Fast-track deportations threatens U.S. citizens, long term-immigrants

Opponents of the expansion to expedited removal warn that a mass deportation campaign that isn’t bound by due process could catch far more people than the recently arrived unauthorized immigrants the policy purports to target, and result in the expulsion of legal permanent residents, immigrants with decades in the country — and even U.S. citizens.

In fact, in Arizona, people without legal status who have lived in the country for fewer than 10 years are in the minority. The Migration Policy Institute estimates that around 273,000 immigrants who lack any kind of legal authorization call the Grand Canyon State home, and 72% of them have lived in the country for at least a decade. And a 2024 report from the U.S. Department of Homeland Security found that about 250,000 Arizonans are legal permanent residents.
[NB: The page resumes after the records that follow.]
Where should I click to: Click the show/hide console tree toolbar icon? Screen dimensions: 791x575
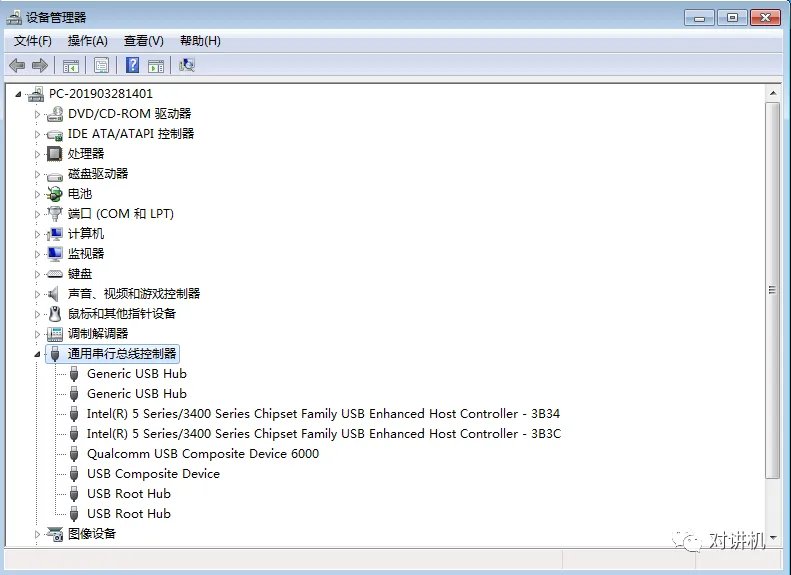(x=71, y=65)
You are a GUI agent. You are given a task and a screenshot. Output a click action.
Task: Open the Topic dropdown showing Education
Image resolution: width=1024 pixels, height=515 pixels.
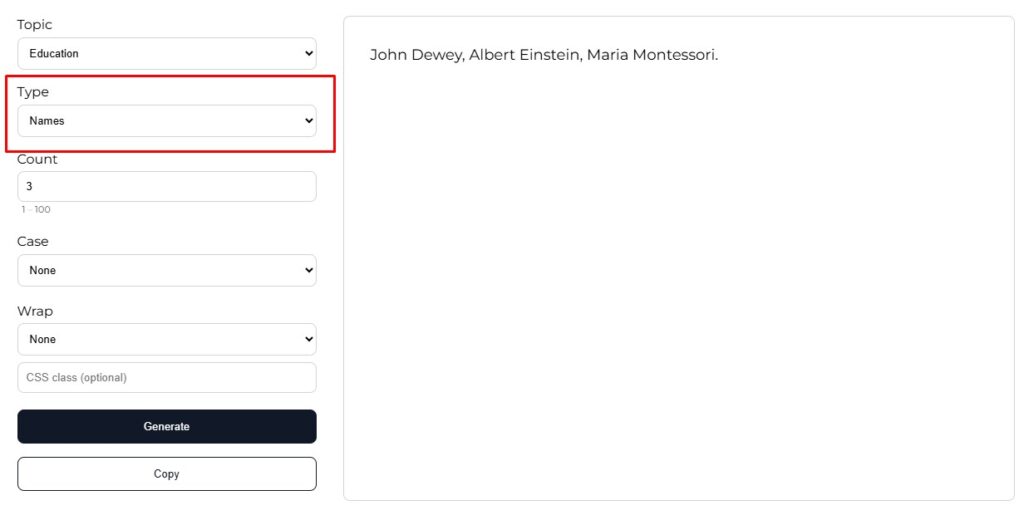tap(166, 53)
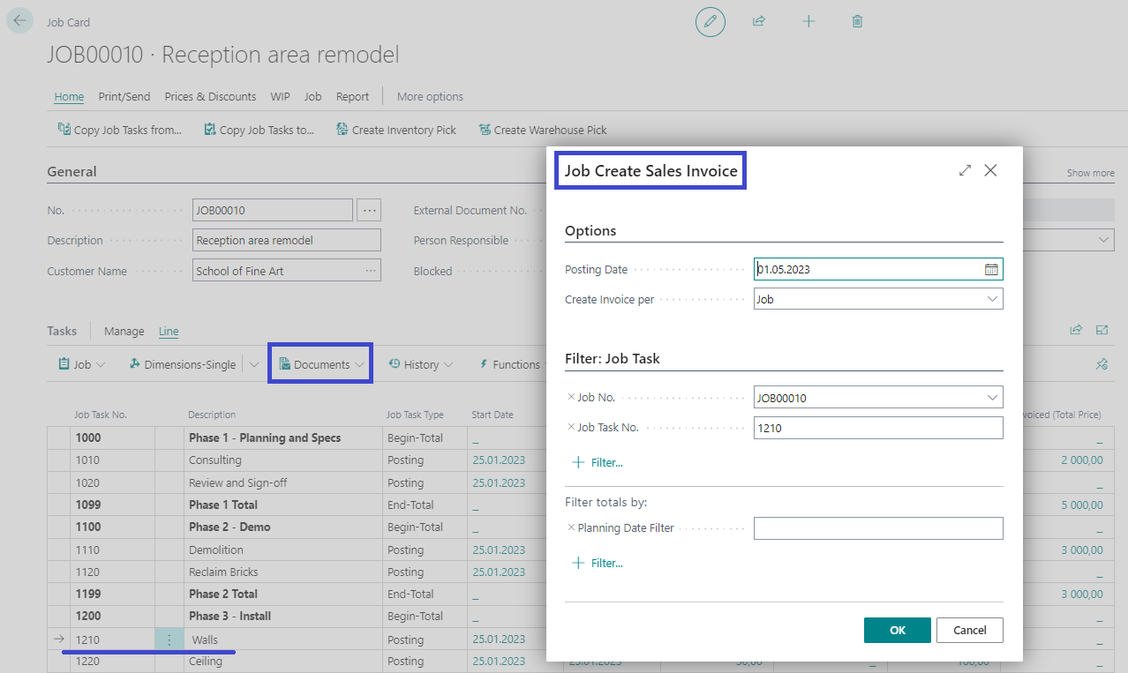Click the back arrow on Job Card
The height and width of the screenshot is (673, 1128).
pyautogui.click(x=20, y=21)
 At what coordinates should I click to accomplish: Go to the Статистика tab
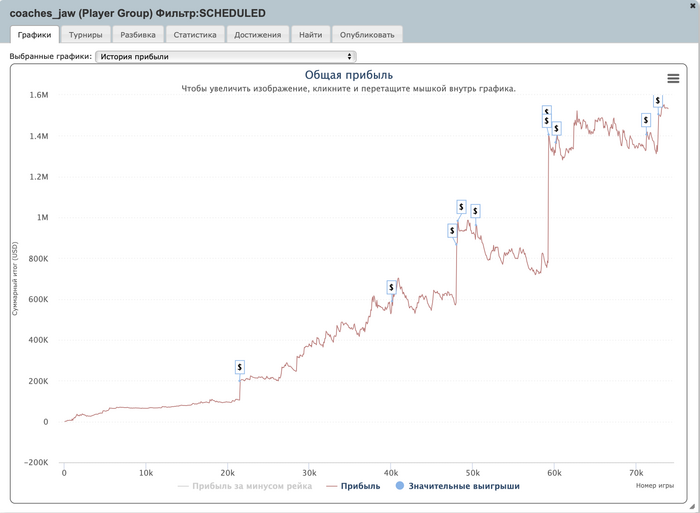coord(194,35)
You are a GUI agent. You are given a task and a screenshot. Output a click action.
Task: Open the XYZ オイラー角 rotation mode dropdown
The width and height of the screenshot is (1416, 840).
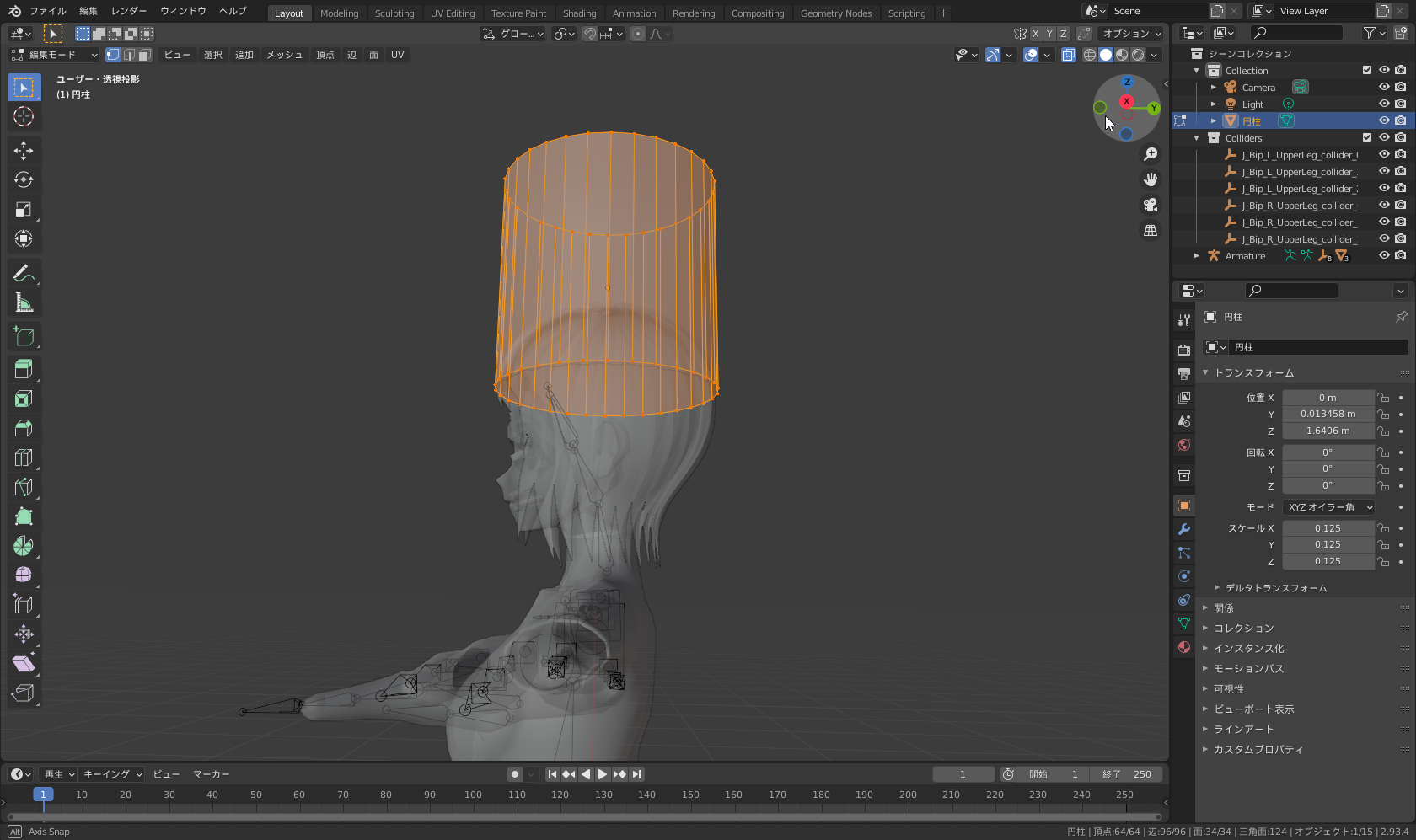point(1328,507)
The expedited removal process is likely to lead to unjustified deportations because of how swiftly they’re carried out, and how nebulous its protocols are, Marcus said. Removals happen quickly, and the detained person must prove they don’t meet the criteria for expedited removal — but with little time given for them to gather proof of their long-term residency. In 2018, the average number of days a person spent in custody before being deported under expedited removal proceedings was 11.4, compared to the 51.5-day average for a person in regular removal proceedings that same year.

And, Marcus noted, there isn’t any current legal standard detailing what kind of proof is sufficient for a person to be safe from expedited removal. That’s left up to the arresting officer to decide.

“The burden is on the individual to convince the officer,” she said. “But there’s no provision in the statute or regulations for any process for that or for any timeframe.”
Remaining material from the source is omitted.